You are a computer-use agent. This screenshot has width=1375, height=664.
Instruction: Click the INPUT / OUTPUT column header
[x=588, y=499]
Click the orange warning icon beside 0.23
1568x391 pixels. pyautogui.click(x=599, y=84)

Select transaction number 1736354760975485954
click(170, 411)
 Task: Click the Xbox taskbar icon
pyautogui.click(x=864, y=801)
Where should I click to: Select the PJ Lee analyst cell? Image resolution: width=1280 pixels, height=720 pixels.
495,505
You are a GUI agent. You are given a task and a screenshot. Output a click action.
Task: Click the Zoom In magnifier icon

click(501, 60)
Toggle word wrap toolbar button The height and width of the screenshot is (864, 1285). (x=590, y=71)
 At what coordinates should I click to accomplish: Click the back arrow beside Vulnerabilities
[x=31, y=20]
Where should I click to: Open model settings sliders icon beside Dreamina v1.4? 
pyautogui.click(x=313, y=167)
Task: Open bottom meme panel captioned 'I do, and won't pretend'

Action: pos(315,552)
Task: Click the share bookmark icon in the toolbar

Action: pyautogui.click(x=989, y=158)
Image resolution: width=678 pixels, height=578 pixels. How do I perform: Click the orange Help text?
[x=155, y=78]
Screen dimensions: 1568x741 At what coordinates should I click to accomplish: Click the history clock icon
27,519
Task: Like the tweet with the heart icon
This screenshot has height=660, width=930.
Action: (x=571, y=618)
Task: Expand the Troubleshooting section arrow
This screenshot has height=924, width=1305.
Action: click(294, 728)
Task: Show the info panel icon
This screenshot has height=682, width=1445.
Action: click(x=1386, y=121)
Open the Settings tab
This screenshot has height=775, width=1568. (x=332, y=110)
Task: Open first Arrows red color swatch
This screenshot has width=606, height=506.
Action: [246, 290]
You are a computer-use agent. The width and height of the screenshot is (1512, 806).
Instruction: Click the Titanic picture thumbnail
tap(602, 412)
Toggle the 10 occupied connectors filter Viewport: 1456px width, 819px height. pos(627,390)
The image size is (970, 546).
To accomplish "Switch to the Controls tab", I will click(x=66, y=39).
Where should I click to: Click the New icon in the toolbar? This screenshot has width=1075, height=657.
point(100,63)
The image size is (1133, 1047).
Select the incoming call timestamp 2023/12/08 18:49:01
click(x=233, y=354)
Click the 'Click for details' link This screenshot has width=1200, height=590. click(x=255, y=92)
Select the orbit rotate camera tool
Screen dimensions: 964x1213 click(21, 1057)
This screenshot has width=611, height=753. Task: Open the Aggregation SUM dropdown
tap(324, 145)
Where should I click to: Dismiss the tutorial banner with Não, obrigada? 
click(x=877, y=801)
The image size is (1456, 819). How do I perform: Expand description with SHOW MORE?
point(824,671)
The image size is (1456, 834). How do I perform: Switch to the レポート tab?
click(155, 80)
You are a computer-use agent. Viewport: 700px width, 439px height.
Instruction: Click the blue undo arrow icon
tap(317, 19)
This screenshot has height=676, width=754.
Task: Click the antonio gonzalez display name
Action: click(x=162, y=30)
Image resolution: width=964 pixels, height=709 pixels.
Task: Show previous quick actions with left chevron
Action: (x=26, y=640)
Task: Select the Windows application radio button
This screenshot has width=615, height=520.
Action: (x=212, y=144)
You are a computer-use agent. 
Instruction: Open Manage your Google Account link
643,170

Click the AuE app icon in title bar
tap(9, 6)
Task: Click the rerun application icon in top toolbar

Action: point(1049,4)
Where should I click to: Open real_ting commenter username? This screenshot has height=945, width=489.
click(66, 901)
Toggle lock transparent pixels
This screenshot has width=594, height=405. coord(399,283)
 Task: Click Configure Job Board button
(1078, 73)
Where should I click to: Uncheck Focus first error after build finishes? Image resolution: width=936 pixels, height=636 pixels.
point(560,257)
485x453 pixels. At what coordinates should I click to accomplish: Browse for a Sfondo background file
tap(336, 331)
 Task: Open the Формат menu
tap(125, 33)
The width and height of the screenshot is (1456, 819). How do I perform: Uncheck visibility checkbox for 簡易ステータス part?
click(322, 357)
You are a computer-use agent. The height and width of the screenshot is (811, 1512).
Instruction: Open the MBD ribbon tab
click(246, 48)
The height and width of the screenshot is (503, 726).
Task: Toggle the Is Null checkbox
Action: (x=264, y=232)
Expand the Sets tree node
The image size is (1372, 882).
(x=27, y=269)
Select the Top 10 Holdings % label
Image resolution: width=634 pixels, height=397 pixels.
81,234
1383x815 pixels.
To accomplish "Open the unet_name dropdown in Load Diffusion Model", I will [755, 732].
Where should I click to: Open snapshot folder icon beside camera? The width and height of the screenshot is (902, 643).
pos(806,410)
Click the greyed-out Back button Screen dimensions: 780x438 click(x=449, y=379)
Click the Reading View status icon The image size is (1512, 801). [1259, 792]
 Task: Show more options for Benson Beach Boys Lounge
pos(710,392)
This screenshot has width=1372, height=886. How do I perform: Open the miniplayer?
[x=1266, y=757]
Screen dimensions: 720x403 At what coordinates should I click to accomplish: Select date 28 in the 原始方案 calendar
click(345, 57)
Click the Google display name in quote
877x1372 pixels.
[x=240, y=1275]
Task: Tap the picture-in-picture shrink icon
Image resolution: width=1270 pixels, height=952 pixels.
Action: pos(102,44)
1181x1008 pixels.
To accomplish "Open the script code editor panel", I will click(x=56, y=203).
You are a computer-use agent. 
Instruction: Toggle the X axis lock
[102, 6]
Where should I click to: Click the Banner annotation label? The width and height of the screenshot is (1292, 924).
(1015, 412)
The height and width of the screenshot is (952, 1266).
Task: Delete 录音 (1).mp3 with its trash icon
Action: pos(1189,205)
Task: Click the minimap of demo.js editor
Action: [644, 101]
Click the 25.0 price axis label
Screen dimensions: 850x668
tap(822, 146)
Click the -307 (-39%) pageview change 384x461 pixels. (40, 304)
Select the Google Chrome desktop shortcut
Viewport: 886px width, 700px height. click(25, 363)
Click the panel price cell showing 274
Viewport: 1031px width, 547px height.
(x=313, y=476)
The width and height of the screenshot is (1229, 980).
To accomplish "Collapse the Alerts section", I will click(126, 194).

*****

▶ BRIEF
Copy out every line of the entries above without changing anything.

▶ IN RESPONSE
You are a computer-use agent. This screenshot has width=1375, height=664.
Instruction: Click the INPUT / OUTPUT column header
[x=588, y=499]
Click the orange warning icon beside 0.23
1568x391 pixels. pyautogui.click(x=599, y=84)

Select transaction number 1736354760975485954
click(170, 411)
 Task: Click the Xbox taskbar icon
pyautogui.click(x=864, y=801)
Where should I click to: Select the PJ Lee analyst cell? Image resolution: width=1280 pixels, height=720 pixels.
495,505
You are a GUI agent. You are given a task and a screenshot. Output a click action.
Task: Click the Zoom In magnifier icon

click(501, 60)
Toggle word wrap toolbar button The height and width of the screenshot is (864, 1285). (x=590, y=71)
 At what coordinates should I click to accomplish: Click the back arrow beside Vulnerabilities
[x=31, y=20]
Where should I click to: Open model settings sliders icon beside Dreamina v1.4? 
pyautogui.click(x=313, y=167)
Task: Open bottom meme panel captioned 'I do, and won't pretend'

Action: pos(315,552)
Task: Click the share bookmark icon in the toolbar

Action: pyautogui.click(x=989, y=158)
Image resolution: width=678 pixels, height=578 pixels. How do I perform: Click the orange Help text?
[x=155, y=78]
Screen dimensions: 1568x741 At what coordinates should I click to accomplish: Click the history clock icon
27,519
Task: Like the tweet with the heart icon
This screenshot has height=660, width=930.
Action: (x=571, y=618)
Task: Expand the Troubleshooting section arrow
This screenshot has height=924, width=1305.
Action: click(294, 728)
Task: Show the info panel icon
This screenshot has height=682, width=1445.
Action: click(x=1386, y=121)
Open the Settings tab
This screenshot has height=775, width=1568. (x=332, y=110)
Task: Open first Arrows red color swatch
This screenshot has width=606, height=506.
Action: [246, 290]
You are a computer-use agent. The width and height of the screenshot is (1512, 806).
Instruction: Click the Titanic picture thumbnail
tap(602, 412)
Toggle the 10 occupied connectors filter Viewport: 1456px width, 819px height. pos(627,390)
The image size is (970, 546).
To accomplish "Switch to the Controls tab", I will click(x=66, y=39).
Where should I click to: Click the New icon in the toolbar? This screenshot has width=1075, height=657.
point(100,63)
The image size is (1133, 1047).
Select the incoming call timestamp 2023/12/08 18:49:01
click(x=233, y=354)
Click the 'Click for details' link This screenshot has width=1200, height=590. click(x=255, y=92)
Select the orbit rotate camera tool
Screen dimensions: 964x1213 click(21, 1057)
This screenshot has width=611, height=753. Task: Open the Aggregation SUM dropdown
tap(324, 145)
Where should I click to: Dismiss the tutorial banner with Não, obrigada? 
click(x=877, y=801)
The image size is (1456, 819). How do I perform: Expand description with SHOW MORE?
point(824,671)
The image size is (1456, 834). How do I perform: Switch to the レポート tab?
click(155, 80)
You are a computer-use agent. Viewport: 700px width, 439px height.
Instruction: Click the blue undo arrow icon
tap(317, 19)
This screenshot has height=676, width=754.
Task: Click the antonio gonzalez display name
Action: click(x=162, y=30)
Image resolution: width=964 pixels, height=709 pixels.
Task: Show previous quick actions with left chevron
Action: (x=26, y=640)
Task: Select the Windows application radio button
This screenshot has width=615, height=520.
Action: (x=212, y=144)
You are a computer-use agent. 
Instruction: Open Manage your Google Account link
643,170

Click the AuE app icon in title bar
tap(9, 6)
Task: Click the rerun application icon in top toolbar

Action: point(1049,4)
Where should I click to: Open real_ting commenter username? This screenshot has height=945, width=489.
click(66, 901)
Toggle lock transparent pixels
This screenshot has width=594, height=405. coord(399,283)
 Task: Click Configure Job Board button
(1078, 73)
Where should I click to: Uncheck Focus first error after build finishes? Image resolution: width=936 pixels, height=636 pixels.
point(560,257)
485x453 pixels. At what coordinates should I click to accomplish: Browse for a Sfondo background file
tap(336, 331)
 Task: Open the Формат menu
tap(125, 33)
The width and height of the screenshot is (1456, 819). How do I perform: Uncheck visibility checkbox for 簡易ステータス part?
click(322, 357)
You are a computer-use agent. The height and width of the screenshot is (811, 1512).
Instruction: Open the MBD ribbon tab
click(246, 48)
The height and width of the screenshot is (503, 726).
Task: Toggle the Is Null checkbox
Action: (x=264, y=232)
Expand the Sets tree node
The image size is (1372, 882).
(x=27, y=269)
Select the Top 10 Holdings % label
Image resolution: width=634 pixels, height=397 pixels.
81,234
1383x815 pixels.
To accomplish "Open the unet_name dropdown in Load Diffusion Model", I will [755, 732].
Where should I click to: Open snapshot folder icon beside camera? The width and height of the screenshot is (902, 643).
pos(806,410)
Click the greyed-out Back button Screen dimensions: 780x438 click(x=449, y=379)
Click the Reading View status icon The image size is (1512, 801). [1259, 792]
 Task: Show more options for Benson Beach Boys Lounge
pos(710,392)
This screenshot has width=1372, height=886. How do I perform: Open the miniplayer?
[x=1266, y=757]
Screen dimensions: 720x403 At what coordinates should I click to accomplish: Select date 28 in the 原始方案 calendar
click(345, 57)
Click the Google display name in quote
877x1372 pixels.
[x=240, y=1275]
Task: Tap the picture-in-picture shrink icon
Image resolution: width=1270 pixels, height=952 pixels.
Action: pos(102,44)
1181x1008 pixels.
To accomplish "Open the script code editor panel", I will click(x=56, y=203).
You are a computer-use agent. 
Instruction: Toggle the X axis lock
[102, 6]
Where should I click to: Click the Banner annotation label? The width and height of the screenshot is (1292, 924).
(1015, 412)
The height and width of the screenshot is (952, 1266).
Task: Delete 录音 (1).mp3 with its trash icon
Action: pos(1189,205)
Task: Click the minimap of demo.js editor
Action: [644, 101]
Click the 25.0 price axis label
Screen dimensions: 850x668
tap(822, 146)
Click the -307 (-39%) pageview change 384x461 pixels. (40, 304)
Select the Google Chrome desktop shortcut
Viewport: 886px width, 700px height. click(25, 363)
Click the panel price cell showing 274
Viewport: 1031px width, 547px height.
(x=313, y=476)
The width and height of the screenshot is (1229, 980).
To accomplish "Collapse the Alerts section", I will click(126, 194).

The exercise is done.